Oliver began a long career in motorsport in 1961, driving a Mini in British club saloon racing. In 1962 and 1963 he raced for Ecurie Freeze in a Marcos GT. In 1964 He raced in a Lotus Elan driving for D.R. Fabrications team and entered GT racing, scoring some excellent results, and then having a difficult time in Formula Three, where his natural speed was blighted by mechanical failures.

Nevertheless, for 1967 he was drafted into the Team Lotus Formula Two team, which also saw him making his Grand Prix debut in the F2 class at the German Grand Prix, where he came fifth overall and won the F2 class. In 1968, he was called up by Colin Chapman to take over the works Formula One seat for Team Lotus after the death of Jim Clark. His contract did not include an F2 drive. In discussions with Tony Rudlin, a failed racing driver, at that time responsible for running the Herts and Essex Aero Club for ex-world motor cycling champion, Roger Frogley, a deal was struck to run in the club's colours. Lotus supplied and ran the car, supplied the mechanics and generally acted as competition managers while Rudlin was team manager. The F2 team was reasonably successful although not running full Team Lotus spec. At the end of the year the team was invited to compete in the four races making up the Argentine Temporada. The Herts and Essex Team finished third overall in the series. The F1 season would turn out to be difficult, with Oliver struggling for finishes. He led the British Grand Prix until an engine failure, and would only finish twice, his best result being third place at the season-closing Mexican Grand Prix.
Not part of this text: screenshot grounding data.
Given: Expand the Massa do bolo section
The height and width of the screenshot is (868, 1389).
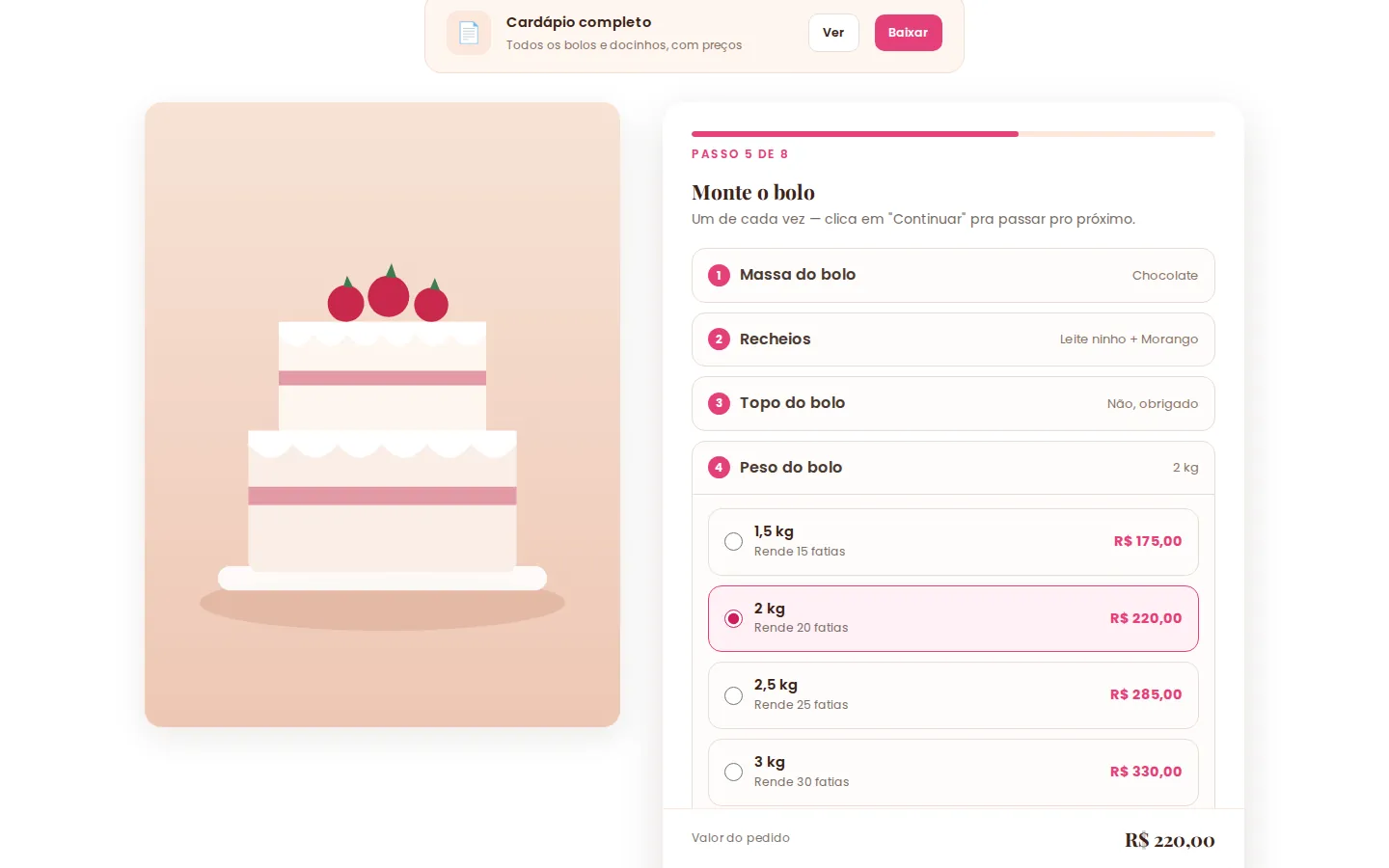Looking at the screenshot, I should click(x=953, y=275).
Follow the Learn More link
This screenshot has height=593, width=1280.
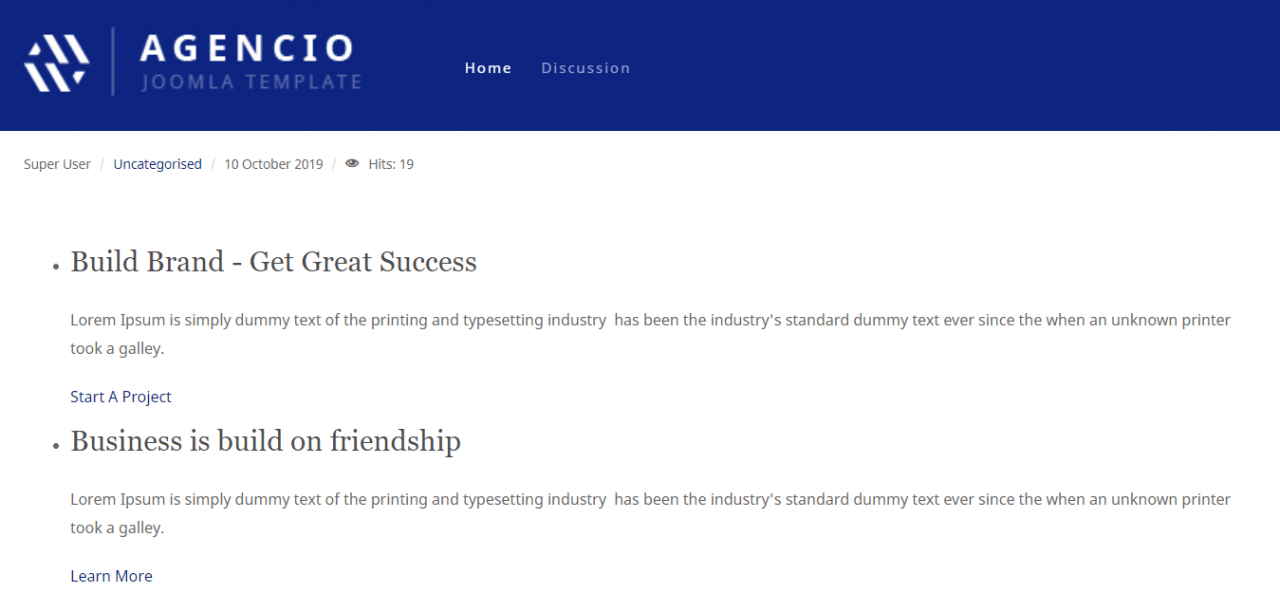(111, 576)
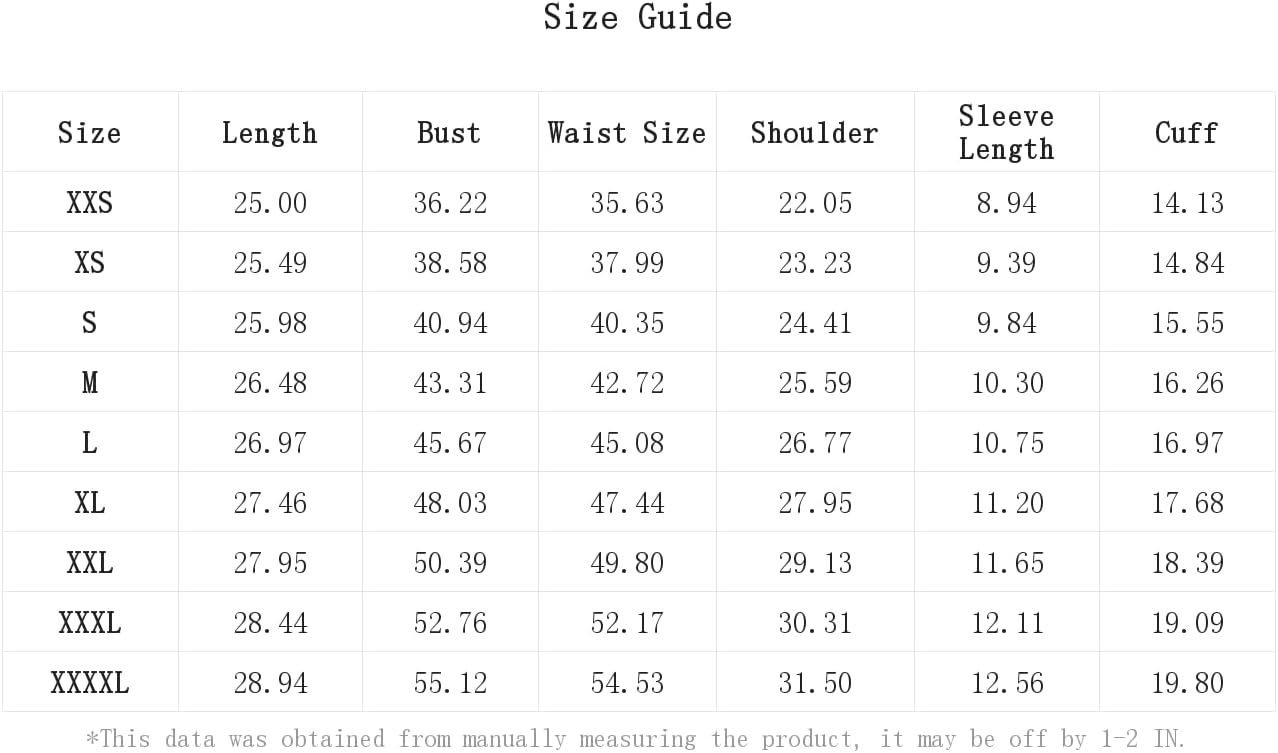Click the Shoulder column header
The height and width of the screenshot is (753, 1278).
click(x=814, y=133)
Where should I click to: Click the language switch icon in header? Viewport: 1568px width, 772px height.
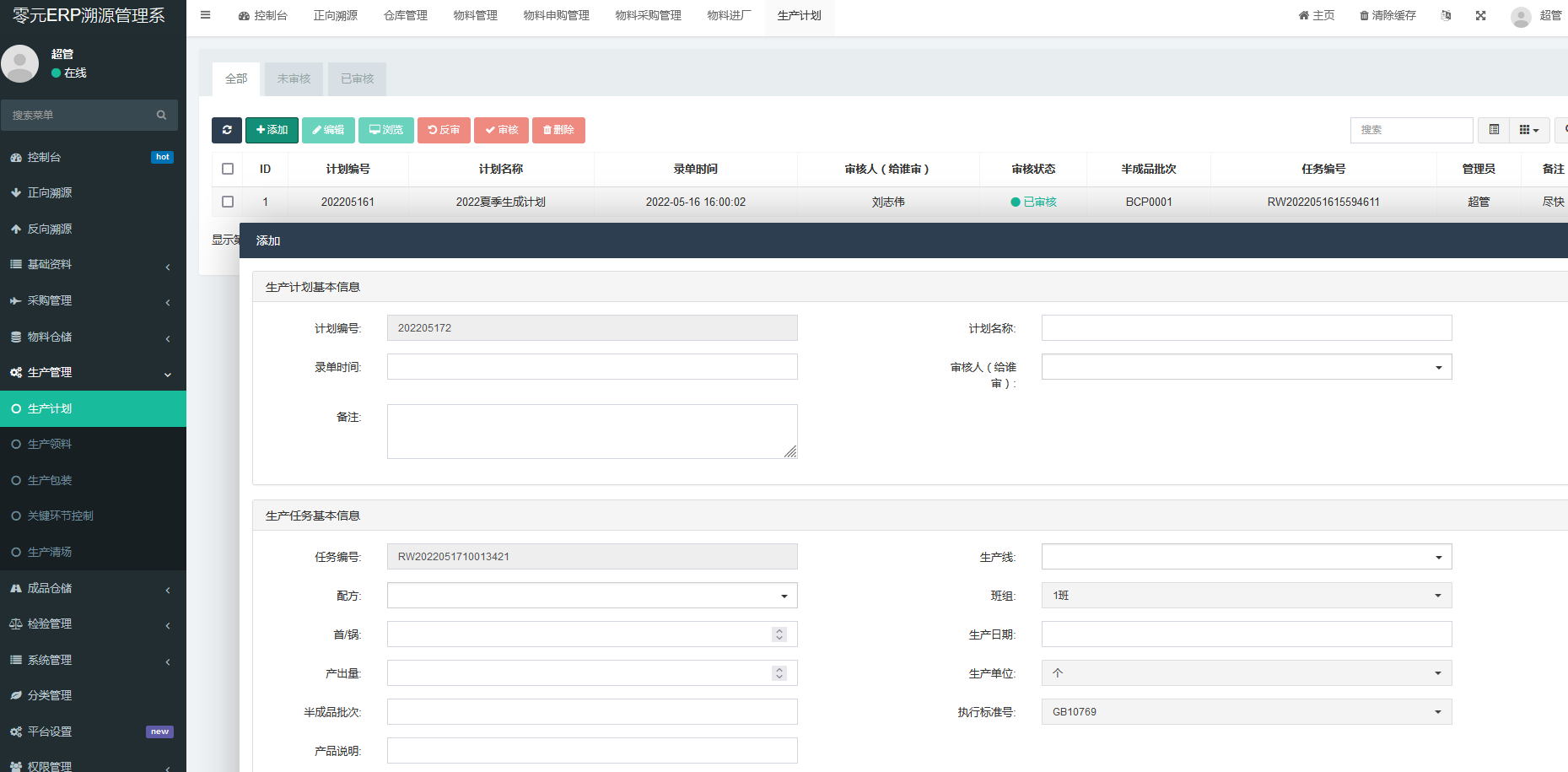[x=1446, y=15]
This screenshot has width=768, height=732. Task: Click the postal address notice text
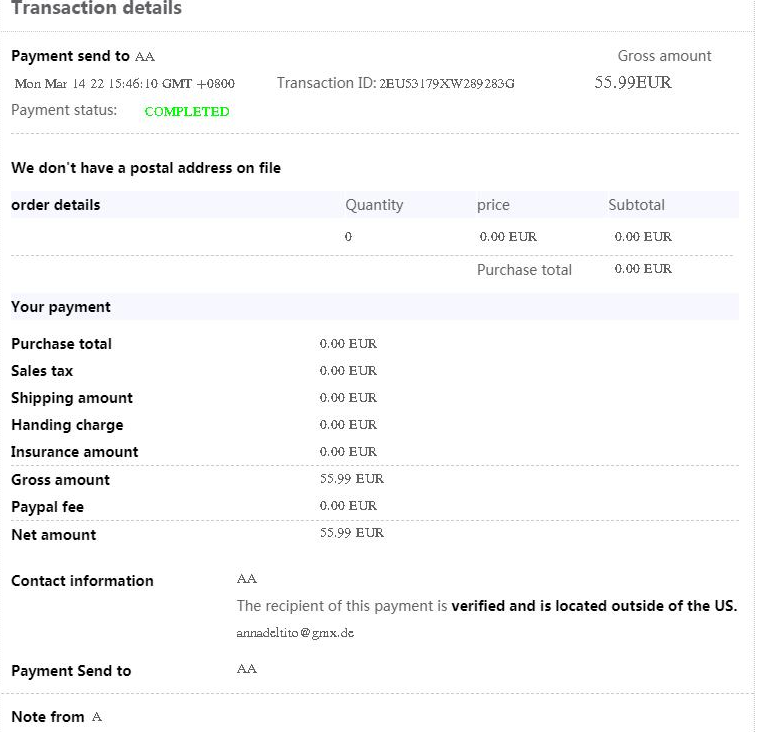(146, 168)
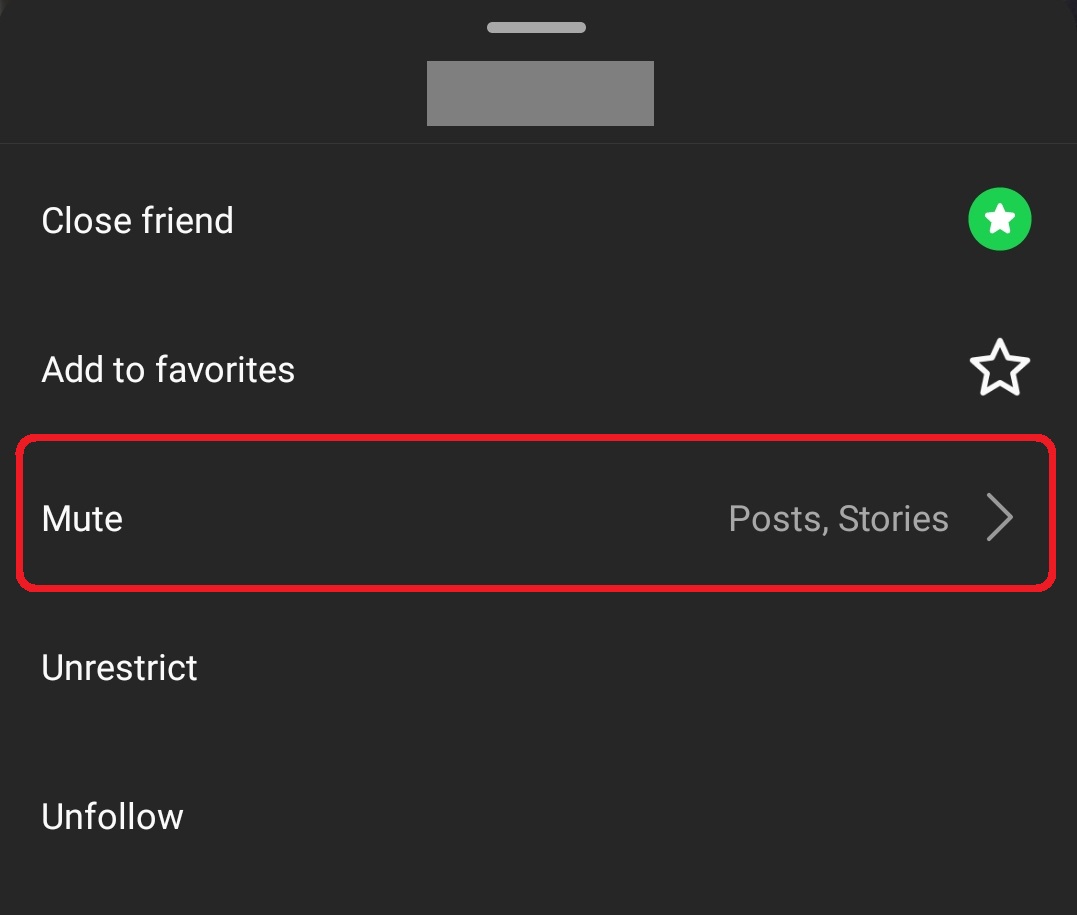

With Jochen Rindt signing for Lotus for 1969, Oliver switched to BRM. He was to suffer disappointing two years at the Bourne team, which would effectively kill off his Grand Prix career. In two years, he would muster just four finishes, with his only points scores being sixth place in the 1969 Mexican Grand Prix, and fifth in the 1970 Austrian Grand Prix. However, in 1970, he led much of the Race of Champions holding off Stewart and was a strong third for most of the Dutch and British GP. The poor result in the Austrian GP which Team boss, Louis Stanley thought he should have won, saw the best car go to Pedro Rodríguez from then on, but Oliver still led some laps at the slipstream Italian race. Stanley described Oliver, as 'good, but not nearly as good as he thought'. The majority of his other races saw the BRM break down. Most pundits and sponsor, Yardley, were surprised and disappointed after Oliver was sacked by BRM. Jackie Stewart, judged Oliver a very good GP and Can-Am driver.

His best results in these seasons would come from endurance racing, in John Wyer's Gulf Ford GT40, winning the 12 Hours of Sebring and 24 Hours of Le Mans events with Jacky Ickx in 1969, and the 24 Hours of Daytona and the 1000 km Monza in 1971 with Rodríguez.

In 1969, he debuted in CanAm, initially for Autocoast in the TI-22, and then for Don Nichols' Shadow team. 1971 saw him out of a full-time Formula One drive, though he had three drives in a third McLaren. 1972 saw him concentrate mainly on CanAm with Shadow, though he would take a one-off drive for BRM at the 1972 British Grand Prix, where he retired.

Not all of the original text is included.